[Stored data]
++++

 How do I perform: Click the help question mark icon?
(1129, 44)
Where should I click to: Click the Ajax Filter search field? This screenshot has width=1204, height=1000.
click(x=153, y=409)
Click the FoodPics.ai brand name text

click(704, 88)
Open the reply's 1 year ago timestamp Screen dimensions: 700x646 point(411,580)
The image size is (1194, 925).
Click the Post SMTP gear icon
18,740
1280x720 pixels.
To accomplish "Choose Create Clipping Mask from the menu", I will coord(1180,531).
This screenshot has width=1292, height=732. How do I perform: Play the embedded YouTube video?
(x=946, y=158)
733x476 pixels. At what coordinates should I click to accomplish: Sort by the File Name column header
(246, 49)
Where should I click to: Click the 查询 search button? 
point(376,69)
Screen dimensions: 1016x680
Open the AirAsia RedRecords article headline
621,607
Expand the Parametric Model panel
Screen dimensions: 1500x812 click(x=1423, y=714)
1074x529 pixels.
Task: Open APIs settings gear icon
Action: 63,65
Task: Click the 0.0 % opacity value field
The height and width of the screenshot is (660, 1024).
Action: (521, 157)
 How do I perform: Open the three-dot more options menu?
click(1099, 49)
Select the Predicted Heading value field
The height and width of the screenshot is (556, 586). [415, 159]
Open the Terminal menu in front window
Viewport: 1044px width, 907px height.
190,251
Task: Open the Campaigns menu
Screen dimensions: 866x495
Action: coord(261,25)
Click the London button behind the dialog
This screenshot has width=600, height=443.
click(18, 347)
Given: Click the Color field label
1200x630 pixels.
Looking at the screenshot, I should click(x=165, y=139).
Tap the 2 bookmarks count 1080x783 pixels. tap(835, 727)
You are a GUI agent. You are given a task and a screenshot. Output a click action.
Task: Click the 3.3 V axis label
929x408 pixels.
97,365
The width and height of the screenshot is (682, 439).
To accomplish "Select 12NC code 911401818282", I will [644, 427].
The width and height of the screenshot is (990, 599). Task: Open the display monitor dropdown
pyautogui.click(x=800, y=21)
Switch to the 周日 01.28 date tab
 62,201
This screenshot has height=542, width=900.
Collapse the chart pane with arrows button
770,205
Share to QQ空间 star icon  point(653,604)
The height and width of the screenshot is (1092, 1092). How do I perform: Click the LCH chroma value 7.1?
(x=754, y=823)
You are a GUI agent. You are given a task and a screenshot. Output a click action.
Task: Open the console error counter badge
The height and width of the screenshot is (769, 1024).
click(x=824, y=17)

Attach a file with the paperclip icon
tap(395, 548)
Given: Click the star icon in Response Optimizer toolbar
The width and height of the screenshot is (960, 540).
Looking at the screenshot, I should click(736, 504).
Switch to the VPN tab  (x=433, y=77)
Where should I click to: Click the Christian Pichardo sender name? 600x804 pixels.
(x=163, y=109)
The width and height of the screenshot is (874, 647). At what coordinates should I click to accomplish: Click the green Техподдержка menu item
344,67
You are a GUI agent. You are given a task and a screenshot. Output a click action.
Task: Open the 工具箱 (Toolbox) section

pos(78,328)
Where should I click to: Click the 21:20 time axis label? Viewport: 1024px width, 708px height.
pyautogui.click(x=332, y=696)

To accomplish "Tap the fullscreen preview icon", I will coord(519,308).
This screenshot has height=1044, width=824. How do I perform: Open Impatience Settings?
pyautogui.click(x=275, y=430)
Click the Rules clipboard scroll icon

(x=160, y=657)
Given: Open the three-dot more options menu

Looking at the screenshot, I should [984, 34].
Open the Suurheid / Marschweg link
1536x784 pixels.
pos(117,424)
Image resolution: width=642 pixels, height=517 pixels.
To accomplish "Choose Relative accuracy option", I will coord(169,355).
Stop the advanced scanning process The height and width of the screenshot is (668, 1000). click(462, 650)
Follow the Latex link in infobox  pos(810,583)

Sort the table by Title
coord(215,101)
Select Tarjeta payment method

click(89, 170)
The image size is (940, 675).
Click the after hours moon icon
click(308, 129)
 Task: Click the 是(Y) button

++++

— Task —
The expected output is every line of the records in which the string "link" appears.

— Task result —
Open the Suurheid / Marschweg link
Follow the Latex link in infobox  pos(810,583)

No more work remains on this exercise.